Блог пользователя Libraion

Автор Libraion, история, 3 года назад, По-английски

Given a polygon $$$n (n \leq 10 ^ 5) $$$ vertices on a 2D Descartes plane. $$$(|x_i|,|y_i| \leq 5. 10^8)$$$. This polygon is not self-intersecting, 2 consecutive edges have only 1 common point (which is the vertex). Find the sum of all segments of the 2D plane lie completely inside the polygon. (can be a real number).

Input:

5

0 0

-2 2

-2 -1

2 -2

2 0

Output: 12.5

Explain: The answer is the sum of all the red segments. The middle point is $$$(0,0)$$$.

  • Проголосовать: нравится
  • +61
  • Проголосовать: не нравится

»
3 года назад, # |
  Проголосовать: нравится +8 Проголосовать: не нравится

Do a sweepline for both directions.

Going from bottom to top, keep all active segments in a sorted container. We will now process events and lazily add up the contribution of each line. For this you also need some meta information for each line, whether the polygon is to the right, or left and upto which height its contribution has already been added.

▶ _Given records_
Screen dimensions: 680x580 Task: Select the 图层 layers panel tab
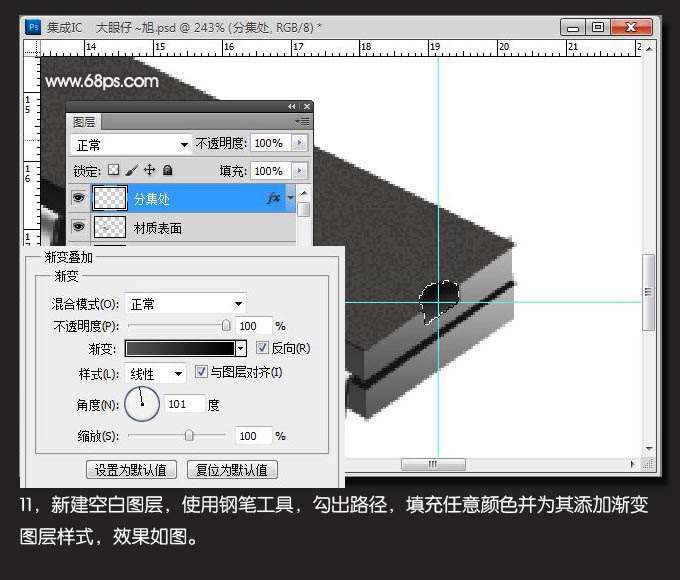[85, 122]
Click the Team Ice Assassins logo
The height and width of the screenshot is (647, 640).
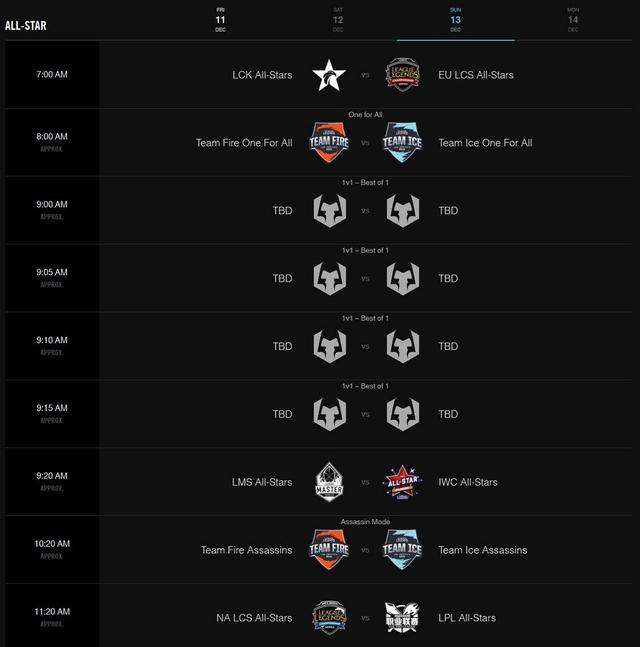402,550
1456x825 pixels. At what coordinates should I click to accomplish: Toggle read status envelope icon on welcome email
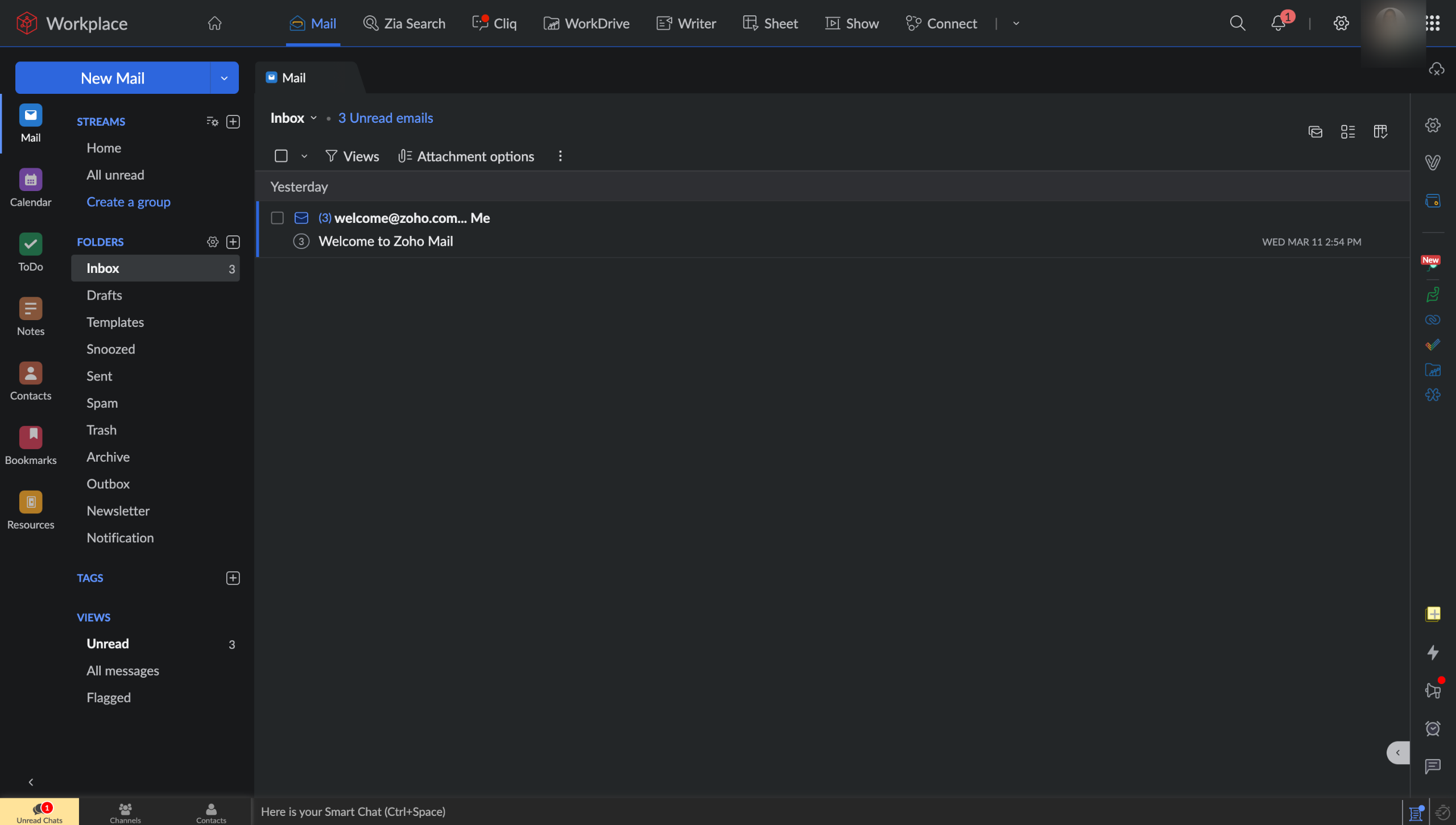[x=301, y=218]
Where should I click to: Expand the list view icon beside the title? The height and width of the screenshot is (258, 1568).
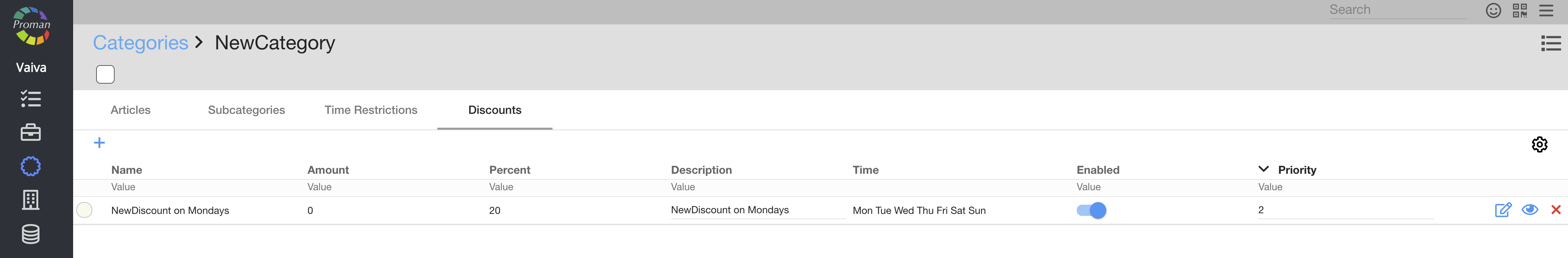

▶ _Task to complete_
Please copy out the whole polygon segment thread above, character for character.

▶ _Exercise response_
Блог пользователя Libraion

Автор Libraion, история, 3 года назад, По-английски

Given a polygon $$$n (n \leq 10 ^ 5) $$$ vertices on a 2D Descartes plane. $$$(|x_i|,|y_i| \leq 5. 10^8)$$$. This polygon is not self-intersecting, 2 consecutive edges have only 1 common point (which is the vertex). Find the sum of all segments of the 2D plane lie completely inside the polygon. (can be a real number).

Input:

5

0 0

-2 2

-2 -1

2 -2

2 0

Output: 12.5

Explain: The answer is the sum of all the red segments. The middle point is $$$(0,0)$$$.

  • Проголосовать: нравится
  • +61
  • Проголосовать: не нравится

»
3 года назад, # |
  Проголосовать: нравится +8 Проголосовать: не нравится

Do a sweepline for both directions.

Going from bottom to top, keep all active segments in a sorted container. We will now process events and lazily add up the contribution of each line. For this you also need some meta information for each line, whether the polygon is to the right, or left and upto which height its contribution has already been added.